■ Data listing ■
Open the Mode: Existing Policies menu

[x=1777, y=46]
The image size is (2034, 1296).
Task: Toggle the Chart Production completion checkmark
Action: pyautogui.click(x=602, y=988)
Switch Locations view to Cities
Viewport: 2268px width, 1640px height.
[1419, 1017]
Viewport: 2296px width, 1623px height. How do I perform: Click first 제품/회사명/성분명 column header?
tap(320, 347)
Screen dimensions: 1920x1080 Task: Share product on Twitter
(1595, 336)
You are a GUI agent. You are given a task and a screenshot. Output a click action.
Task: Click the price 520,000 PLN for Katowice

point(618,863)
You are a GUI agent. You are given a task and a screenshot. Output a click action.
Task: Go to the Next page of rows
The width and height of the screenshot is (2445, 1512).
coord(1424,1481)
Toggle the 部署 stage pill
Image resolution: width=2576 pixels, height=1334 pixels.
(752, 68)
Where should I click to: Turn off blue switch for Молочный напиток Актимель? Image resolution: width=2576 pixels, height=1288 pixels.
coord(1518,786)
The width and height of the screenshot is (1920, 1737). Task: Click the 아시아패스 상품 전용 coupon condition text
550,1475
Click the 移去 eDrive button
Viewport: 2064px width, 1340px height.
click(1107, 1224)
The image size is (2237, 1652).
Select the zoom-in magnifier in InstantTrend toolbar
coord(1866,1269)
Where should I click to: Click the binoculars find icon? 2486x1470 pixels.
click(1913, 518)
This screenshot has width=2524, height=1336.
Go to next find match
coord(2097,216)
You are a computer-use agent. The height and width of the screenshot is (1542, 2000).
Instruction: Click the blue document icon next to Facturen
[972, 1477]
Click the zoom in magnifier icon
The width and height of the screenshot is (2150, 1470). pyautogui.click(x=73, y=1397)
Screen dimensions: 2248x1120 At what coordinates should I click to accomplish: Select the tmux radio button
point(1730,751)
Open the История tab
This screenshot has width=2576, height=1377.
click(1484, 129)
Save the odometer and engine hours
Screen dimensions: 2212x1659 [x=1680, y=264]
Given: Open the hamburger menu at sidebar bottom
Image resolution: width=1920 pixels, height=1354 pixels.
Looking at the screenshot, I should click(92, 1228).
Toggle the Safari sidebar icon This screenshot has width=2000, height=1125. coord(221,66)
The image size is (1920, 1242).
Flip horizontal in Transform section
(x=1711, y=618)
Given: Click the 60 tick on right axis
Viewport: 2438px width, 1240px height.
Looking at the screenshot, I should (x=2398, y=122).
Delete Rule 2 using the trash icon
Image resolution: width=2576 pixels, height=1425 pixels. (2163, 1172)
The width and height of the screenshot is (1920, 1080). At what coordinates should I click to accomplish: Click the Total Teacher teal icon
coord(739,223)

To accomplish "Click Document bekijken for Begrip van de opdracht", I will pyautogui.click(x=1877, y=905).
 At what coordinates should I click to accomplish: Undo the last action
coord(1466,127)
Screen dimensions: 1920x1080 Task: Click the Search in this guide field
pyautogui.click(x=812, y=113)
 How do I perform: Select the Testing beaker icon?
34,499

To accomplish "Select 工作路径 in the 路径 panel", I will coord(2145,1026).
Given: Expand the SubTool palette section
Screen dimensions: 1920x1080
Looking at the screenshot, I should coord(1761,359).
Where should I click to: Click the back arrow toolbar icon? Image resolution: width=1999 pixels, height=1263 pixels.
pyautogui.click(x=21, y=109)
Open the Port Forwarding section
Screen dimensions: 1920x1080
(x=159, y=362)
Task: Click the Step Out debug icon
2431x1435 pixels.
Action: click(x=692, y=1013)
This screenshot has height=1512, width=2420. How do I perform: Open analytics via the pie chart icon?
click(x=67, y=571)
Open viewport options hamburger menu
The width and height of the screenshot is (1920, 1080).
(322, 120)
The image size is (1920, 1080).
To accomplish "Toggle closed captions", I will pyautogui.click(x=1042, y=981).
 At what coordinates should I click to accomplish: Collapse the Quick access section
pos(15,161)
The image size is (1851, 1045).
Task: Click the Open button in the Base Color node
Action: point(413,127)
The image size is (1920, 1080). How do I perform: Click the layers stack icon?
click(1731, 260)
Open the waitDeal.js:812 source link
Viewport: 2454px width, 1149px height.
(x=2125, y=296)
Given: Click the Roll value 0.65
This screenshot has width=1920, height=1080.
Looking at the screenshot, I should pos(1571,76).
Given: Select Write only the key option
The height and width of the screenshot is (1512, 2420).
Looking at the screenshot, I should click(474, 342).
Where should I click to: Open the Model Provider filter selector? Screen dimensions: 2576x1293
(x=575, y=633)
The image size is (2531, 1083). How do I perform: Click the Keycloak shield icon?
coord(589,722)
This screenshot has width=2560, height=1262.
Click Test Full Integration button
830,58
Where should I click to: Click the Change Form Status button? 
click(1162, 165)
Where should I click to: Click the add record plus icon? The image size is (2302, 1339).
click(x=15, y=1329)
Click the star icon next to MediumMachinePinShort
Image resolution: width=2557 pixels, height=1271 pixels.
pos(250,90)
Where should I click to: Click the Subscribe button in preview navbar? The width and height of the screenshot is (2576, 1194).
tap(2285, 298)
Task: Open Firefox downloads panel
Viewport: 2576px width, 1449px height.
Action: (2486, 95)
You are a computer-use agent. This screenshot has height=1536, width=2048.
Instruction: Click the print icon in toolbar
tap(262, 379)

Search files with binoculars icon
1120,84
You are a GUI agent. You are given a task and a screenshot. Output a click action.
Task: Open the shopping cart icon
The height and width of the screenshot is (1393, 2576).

■ Exercise prompt ■
Among the entries above, find every line holding "sidebar" and copy it.

■ Exercise response ■
Given: Open the hamburger menu at sidebar bottom
Toggle the Safari sidebar icon This screenshot has width=2000, height=1125. coord(221,66)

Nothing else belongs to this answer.